§ What you should do: Write out every entry exactly as given, but omit the pictures.

BEGIN Records for this exercise

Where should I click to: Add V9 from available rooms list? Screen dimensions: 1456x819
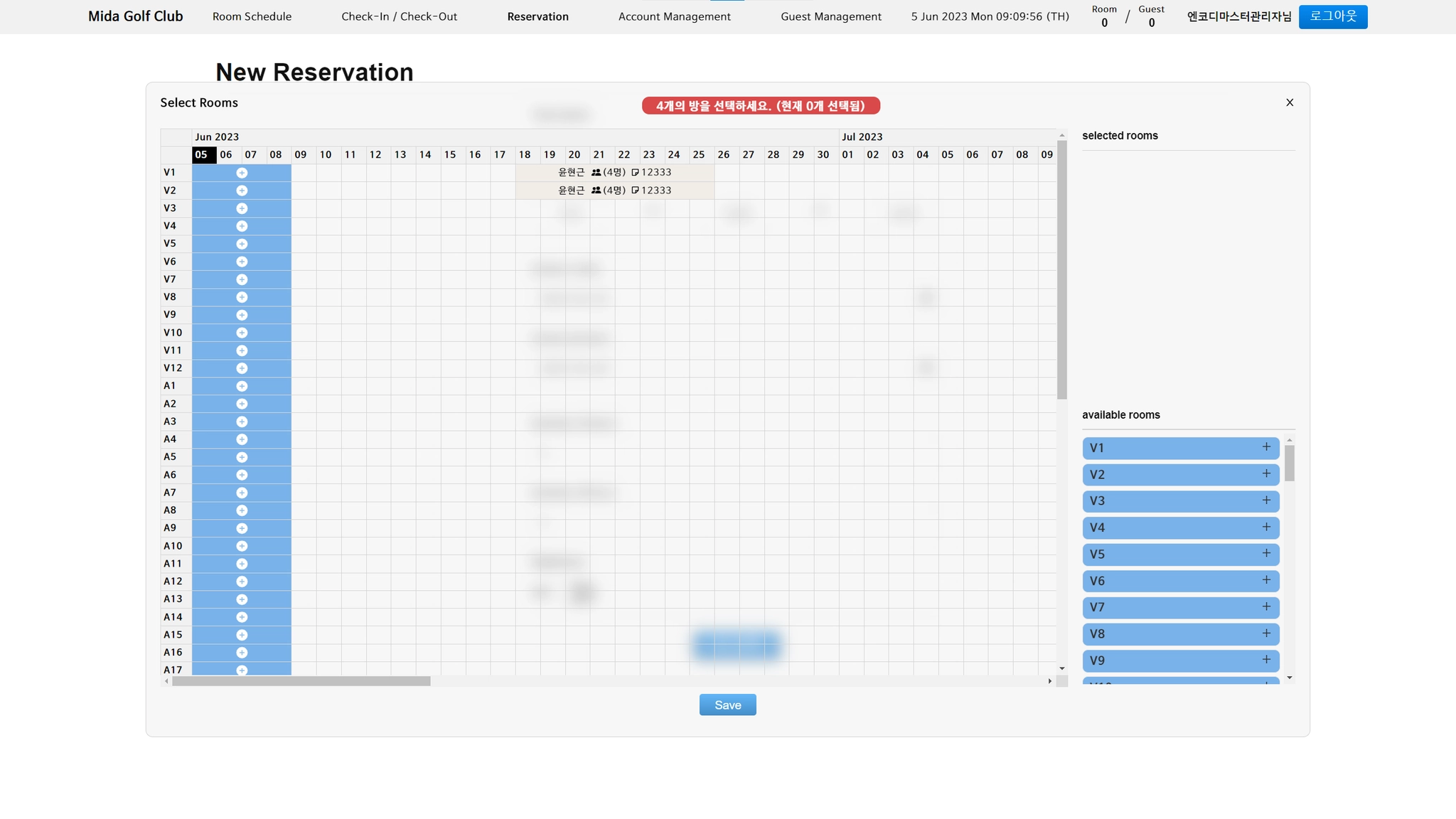1265,660
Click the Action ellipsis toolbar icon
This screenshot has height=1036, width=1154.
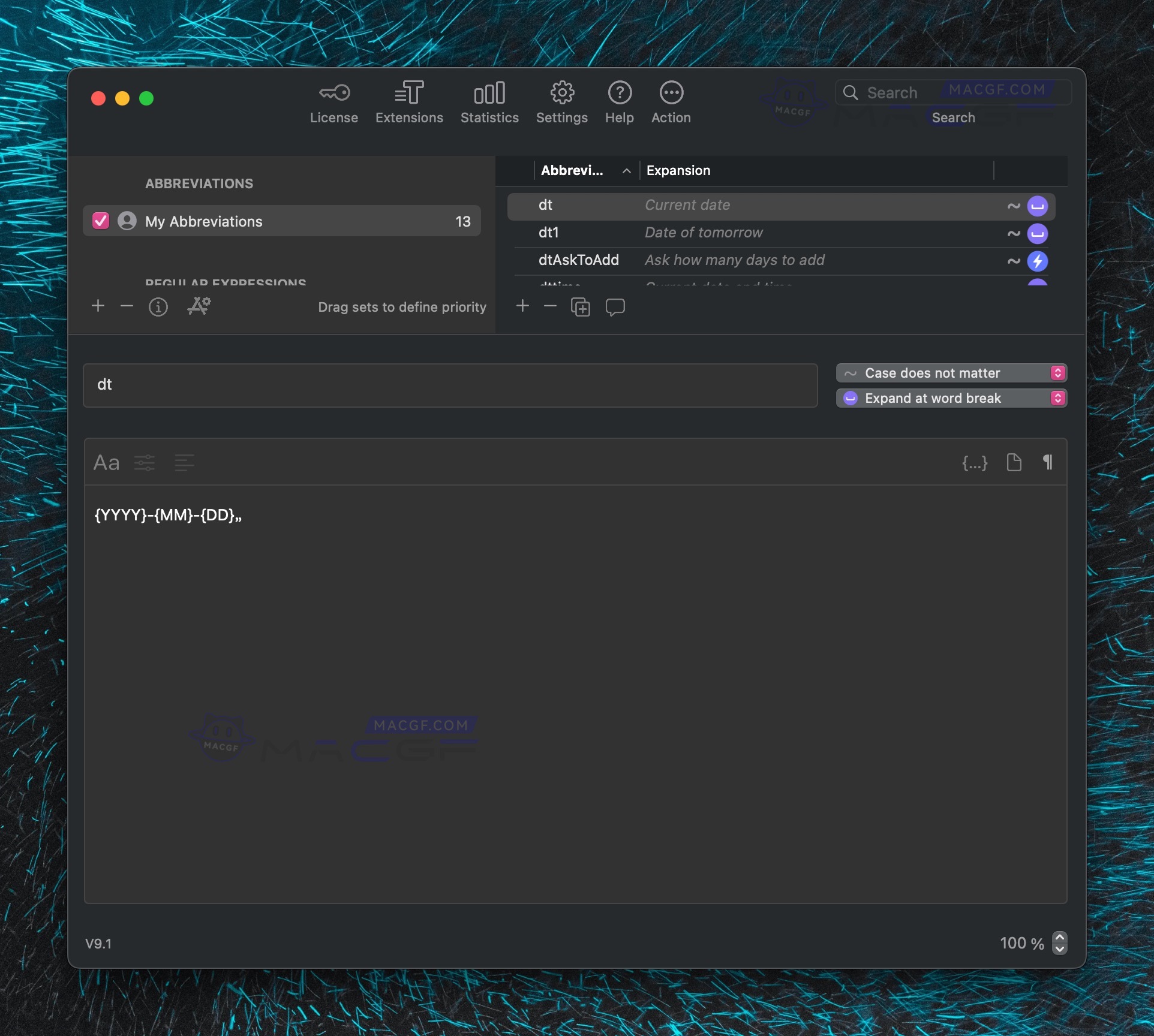671,102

END Records for this exercise

§ Final answer:
Where should I click to: Add V9 from available rooms list? Screen dimensions: 1456x819
1265,660
Click the Action ellipsis toolbar icon
This screenshot has height=1036, width=1154.
671,102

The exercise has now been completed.